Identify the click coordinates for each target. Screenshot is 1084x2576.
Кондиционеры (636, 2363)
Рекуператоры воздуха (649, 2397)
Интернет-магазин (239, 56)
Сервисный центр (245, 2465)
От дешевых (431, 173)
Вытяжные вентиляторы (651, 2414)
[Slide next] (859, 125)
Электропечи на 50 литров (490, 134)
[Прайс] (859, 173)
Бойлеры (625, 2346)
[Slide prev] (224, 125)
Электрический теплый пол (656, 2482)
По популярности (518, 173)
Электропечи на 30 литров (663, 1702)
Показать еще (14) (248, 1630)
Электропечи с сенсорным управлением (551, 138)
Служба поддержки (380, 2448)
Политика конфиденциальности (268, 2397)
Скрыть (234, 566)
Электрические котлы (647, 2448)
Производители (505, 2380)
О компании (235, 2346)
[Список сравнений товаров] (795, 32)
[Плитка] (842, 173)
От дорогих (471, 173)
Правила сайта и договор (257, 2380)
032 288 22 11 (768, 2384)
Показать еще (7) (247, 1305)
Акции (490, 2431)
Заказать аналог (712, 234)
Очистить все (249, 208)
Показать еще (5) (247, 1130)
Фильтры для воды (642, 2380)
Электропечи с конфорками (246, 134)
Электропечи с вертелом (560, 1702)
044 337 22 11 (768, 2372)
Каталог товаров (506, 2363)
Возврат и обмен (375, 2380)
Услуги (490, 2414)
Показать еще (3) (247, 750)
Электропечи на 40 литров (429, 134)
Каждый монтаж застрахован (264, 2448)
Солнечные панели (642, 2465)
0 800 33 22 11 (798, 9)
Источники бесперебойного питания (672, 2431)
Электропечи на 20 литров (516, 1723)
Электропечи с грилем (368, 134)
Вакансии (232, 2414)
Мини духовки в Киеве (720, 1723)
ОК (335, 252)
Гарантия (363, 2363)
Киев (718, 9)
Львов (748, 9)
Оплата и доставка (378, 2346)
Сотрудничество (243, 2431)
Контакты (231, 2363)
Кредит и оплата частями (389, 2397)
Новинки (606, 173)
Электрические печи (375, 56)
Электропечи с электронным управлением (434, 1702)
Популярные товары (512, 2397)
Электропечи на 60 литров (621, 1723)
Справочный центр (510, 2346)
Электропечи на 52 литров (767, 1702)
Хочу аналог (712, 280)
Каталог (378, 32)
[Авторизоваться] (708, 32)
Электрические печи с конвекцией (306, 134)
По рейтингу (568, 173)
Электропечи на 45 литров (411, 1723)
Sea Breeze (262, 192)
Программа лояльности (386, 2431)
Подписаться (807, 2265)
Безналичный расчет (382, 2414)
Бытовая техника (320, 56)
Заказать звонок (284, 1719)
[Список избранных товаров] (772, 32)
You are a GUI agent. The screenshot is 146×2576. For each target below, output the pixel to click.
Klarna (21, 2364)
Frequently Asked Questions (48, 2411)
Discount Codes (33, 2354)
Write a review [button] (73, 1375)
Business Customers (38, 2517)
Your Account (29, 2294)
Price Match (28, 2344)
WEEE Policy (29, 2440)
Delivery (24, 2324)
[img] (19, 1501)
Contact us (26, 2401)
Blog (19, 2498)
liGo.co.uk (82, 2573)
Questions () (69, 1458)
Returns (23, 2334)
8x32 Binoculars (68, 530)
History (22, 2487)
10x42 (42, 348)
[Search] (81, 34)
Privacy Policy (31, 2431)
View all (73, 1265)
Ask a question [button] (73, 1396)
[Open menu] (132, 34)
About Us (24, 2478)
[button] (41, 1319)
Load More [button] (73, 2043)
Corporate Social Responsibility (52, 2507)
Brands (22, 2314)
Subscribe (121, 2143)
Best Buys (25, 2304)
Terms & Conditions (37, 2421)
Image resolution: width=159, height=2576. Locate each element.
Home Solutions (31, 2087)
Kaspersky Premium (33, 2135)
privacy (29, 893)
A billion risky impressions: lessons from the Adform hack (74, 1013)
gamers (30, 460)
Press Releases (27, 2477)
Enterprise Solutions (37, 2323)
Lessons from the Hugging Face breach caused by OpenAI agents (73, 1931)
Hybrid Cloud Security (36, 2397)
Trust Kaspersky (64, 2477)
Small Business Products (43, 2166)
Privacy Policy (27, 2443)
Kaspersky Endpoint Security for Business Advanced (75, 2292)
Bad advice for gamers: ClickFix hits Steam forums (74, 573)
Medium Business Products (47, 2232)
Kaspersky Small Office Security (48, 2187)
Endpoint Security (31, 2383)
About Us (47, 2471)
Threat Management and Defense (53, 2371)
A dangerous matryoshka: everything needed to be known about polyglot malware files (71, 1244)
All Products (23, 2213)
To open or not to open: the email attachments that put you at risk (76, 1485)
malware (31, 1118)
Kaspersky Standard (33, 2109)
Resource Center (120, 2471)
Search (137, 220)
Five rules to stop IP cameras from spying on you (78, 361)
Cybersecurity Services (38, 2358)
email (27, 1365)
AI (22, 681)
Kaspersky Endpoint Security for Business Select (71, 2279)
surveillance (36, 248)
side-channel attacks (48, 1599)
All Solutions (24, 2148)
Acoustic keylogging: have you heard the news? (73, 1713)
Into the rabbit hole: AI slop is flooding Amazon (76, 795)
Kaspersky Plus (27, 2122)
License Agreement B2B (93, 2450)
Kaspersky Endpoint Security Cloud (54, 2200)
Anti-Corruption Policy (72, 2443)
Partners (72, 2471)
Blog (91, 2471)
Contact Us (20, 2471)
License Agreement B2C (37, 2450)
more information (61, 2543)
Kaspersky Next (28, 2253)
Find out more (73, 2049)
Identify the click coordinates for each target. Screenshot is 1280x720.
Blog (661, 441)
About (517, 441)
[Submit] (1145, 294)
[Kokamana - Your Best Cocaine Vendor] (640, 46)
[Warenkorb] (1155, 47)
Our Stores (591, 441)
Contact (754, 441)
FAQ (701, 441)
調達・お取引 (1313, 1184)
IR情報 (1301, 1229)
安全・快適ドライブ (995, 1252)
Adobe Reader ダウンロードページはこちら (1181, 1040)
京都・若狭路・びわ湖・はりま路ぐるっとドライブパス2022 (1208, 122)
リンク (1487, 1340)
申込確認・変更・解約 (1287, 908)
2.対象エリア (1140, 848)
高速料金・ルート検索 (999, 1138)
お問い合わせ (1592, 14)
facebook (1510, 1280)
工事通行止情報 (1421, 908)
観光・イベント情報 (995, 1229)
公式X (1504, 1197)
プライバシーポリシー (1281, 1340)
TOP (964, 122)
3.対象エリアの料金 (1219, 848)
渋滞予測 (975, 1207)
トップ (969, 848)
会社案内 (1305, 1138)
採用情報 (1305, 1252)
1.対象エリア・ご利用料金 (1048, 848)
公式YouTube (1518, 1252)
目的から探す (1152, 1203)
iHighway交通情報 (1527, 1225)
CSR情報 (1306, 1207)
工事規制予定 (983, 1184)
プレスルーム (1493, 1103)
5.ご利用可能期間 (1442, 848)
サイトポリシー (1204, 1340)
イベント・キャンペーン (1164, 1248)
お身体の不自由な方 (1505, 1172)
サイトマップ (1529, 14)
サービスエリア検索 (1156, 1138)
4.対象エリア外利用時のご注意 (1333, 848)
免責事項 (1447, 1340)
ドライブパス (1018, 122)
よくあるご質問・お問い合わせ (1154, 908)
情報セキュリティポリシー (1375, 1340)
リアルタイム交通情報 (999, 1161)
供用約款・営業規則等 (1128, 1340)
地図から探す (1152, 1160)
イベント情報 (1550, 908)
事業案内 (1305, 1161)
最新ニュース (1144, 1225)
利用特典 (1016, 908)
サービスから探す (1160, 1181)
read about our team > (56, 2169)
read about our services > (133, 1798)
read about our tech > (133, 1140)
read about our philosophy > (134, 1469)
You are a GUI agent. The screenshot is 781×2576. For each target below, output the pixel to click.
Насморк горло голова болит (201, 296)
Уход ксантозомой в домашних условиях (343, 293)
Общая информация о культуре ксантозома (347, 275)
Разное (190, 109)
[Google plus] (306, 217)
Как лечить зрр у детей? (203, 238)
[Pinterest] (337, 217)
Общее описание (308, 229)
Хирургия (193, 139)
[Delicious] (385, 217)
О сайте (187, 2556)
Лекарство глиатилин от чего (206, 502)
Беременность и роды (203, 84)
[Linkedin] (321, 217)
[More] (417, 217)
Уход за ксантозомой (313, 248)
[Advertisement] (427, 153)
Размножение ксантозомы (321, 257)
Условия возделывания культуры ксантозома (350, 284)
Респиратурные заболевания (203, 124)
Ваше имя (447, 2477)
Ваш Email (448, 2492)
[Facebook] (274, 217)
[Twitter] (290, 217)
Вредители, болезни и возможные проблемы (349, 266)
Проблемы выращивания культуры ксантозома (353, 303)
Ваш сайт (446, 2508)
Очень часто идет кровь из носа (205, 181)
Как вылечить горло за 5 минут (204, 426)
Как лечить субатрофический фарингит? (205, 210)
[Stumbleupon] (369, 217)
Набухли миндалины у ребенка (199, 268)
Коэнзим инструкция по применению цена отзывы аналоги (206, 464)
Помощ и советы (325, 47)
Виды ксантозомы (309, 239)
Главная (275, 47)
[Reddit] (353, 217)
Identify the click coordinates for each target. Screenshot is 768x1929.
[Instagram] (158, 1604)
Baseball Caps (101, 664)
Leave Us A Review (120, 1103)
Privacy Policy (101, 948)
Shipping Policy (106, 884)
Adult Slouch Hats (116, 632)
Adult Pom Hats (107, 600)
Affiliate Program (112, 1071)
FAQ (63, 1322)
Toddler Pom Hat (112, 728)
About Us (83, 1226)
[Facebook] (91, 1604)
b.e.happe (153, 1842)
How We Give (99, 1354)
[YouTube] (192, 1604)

--

| Required action |
Write the number of lines in the data above that contain "output", adding no other words.

| Answer for this exercise |
2